• Your task: From the records below, report the number of lines that contain "will", and add nothing.

Data extracted from a collection
***

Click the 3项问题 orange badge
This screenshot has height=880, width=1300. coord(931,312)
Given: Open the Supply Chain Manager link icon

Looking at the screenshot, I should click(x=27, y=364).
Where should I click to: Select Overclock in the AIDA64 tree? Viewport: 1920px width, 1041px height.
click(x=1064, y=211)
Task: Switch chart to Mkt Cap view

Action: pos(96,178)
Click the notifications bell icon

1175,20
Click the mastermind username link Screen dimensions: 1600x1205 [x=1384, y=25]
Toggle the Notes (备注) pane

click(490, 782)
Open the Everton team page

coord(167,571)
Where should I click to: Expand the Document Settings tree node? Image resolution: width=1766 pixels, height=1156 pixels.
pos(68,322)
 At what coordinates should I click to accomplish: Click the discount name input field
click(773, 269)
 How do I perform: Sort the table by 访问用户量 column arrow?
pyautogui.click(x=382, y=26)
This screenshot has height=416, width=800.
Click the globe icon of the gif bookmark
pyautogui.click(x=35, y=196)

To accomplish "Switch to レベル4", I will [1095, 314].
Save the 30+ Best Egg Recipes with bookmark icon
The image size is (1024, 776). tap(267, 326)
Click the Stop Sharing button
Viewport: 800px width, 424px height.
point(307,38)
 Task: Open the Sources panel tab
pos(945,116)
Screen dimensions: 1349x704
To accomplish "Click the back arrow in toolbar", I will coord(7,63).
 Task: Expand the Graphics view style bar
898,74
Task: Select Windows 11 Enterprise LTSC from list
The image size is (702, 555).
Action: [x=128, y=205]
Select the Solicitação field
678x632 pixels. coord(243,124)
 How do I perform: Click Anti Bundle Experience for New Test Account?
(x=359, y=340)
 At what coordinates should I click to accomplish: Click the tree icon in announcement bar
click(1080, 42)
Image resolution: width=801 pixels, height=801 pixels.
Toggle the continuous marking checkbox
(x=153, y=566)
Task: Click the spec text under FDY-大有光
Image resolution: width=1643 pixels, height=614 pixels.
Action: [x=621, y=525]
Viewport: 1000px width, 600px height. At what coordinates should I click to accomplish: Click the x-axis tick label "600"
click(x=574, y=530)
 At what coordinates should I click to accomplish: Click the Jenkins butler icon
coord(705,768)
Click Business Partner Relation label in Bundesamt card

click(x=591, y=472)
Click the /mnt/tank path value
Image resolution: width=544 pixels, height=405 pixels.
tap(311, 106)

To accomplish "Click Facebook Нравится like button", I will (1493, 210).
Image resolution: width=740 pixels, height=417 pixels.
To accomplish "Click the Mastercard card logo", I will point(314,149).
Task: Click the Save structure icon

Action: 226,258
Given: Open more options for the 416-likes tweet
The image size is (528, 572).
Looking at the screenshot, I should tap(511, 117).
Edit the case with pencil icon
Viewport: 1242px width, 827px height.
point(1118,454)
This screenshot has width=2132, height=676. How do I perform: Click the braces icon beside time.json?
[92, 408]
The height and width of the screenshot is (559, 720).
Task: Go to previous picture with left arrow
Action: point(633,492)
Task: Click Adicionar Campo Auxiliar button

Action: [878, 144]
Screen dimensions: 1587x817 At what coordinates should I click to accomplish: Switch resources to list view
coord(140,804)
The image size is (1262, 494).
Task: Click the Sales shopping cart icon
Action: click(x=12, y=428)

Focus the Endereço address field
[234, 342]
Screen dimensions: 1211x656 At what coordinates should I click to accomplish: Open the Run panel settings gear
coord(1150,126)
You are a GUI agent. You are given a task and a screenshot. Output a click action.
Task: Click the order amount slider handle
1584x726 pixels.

***

• Exercise solution: 4